(Entries shown begins)
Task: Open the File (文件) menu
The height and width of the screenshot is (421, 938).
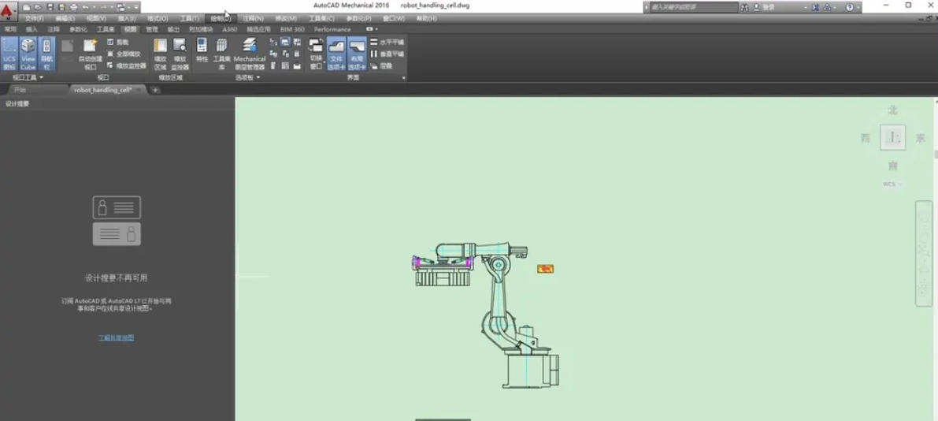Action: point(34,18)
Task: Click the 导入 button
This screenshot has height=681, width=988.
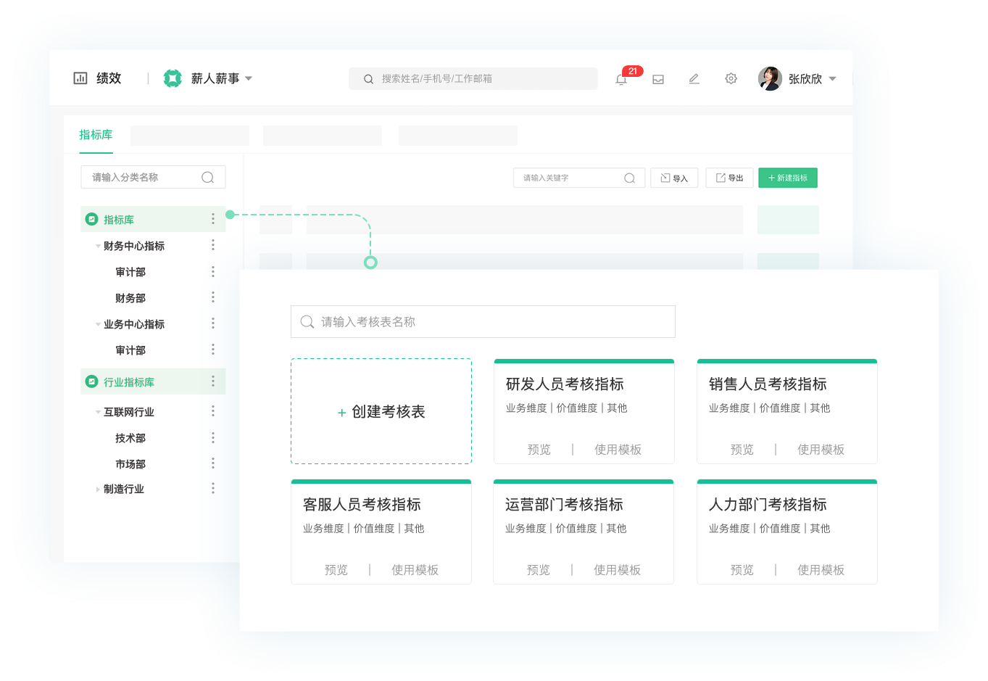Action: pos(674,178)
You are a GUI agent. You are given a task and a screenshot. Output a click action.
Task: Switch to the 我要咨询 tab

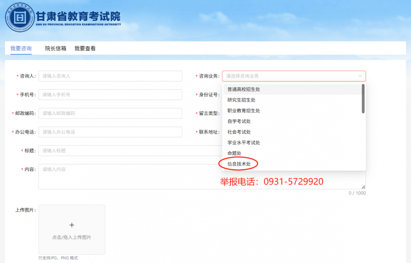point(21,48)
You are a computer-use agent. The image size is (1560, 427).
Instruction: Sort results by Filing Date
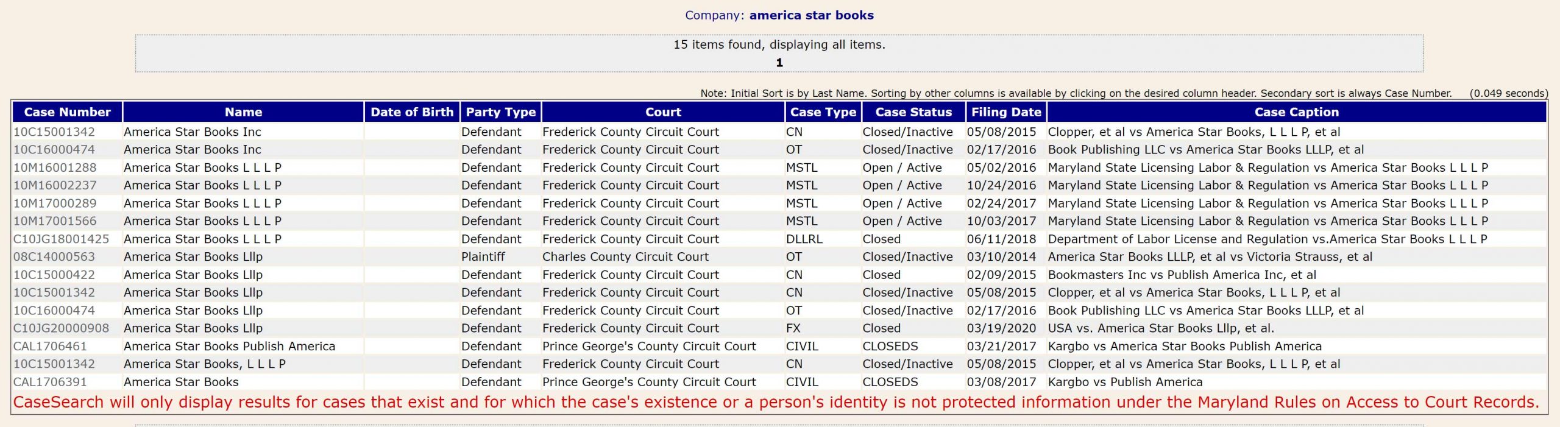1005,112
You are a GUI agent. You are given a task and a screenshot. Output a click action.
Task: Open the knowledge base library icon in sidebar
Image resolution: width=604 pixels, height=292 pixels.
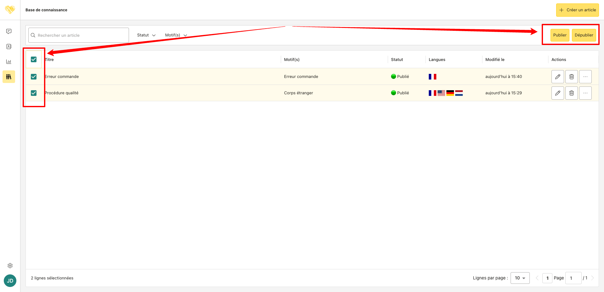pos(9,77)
(Entries shown ends)
■ Your task: The copy should hold exactly the lines from the one containing "Instruction: Sort results by Filing Date" through the final line of the records above, both ends included, and no picture.

■ Output for this task:
Instruction: Sort results by Filing Date
1005,112
You are a GUI agent. You are given a task and a screenshot. Output a click action.
Task: Open the knowledge base library icon in sidebar
Image resolution: width=604 pixels, height=292 pixels.
pos(9,77)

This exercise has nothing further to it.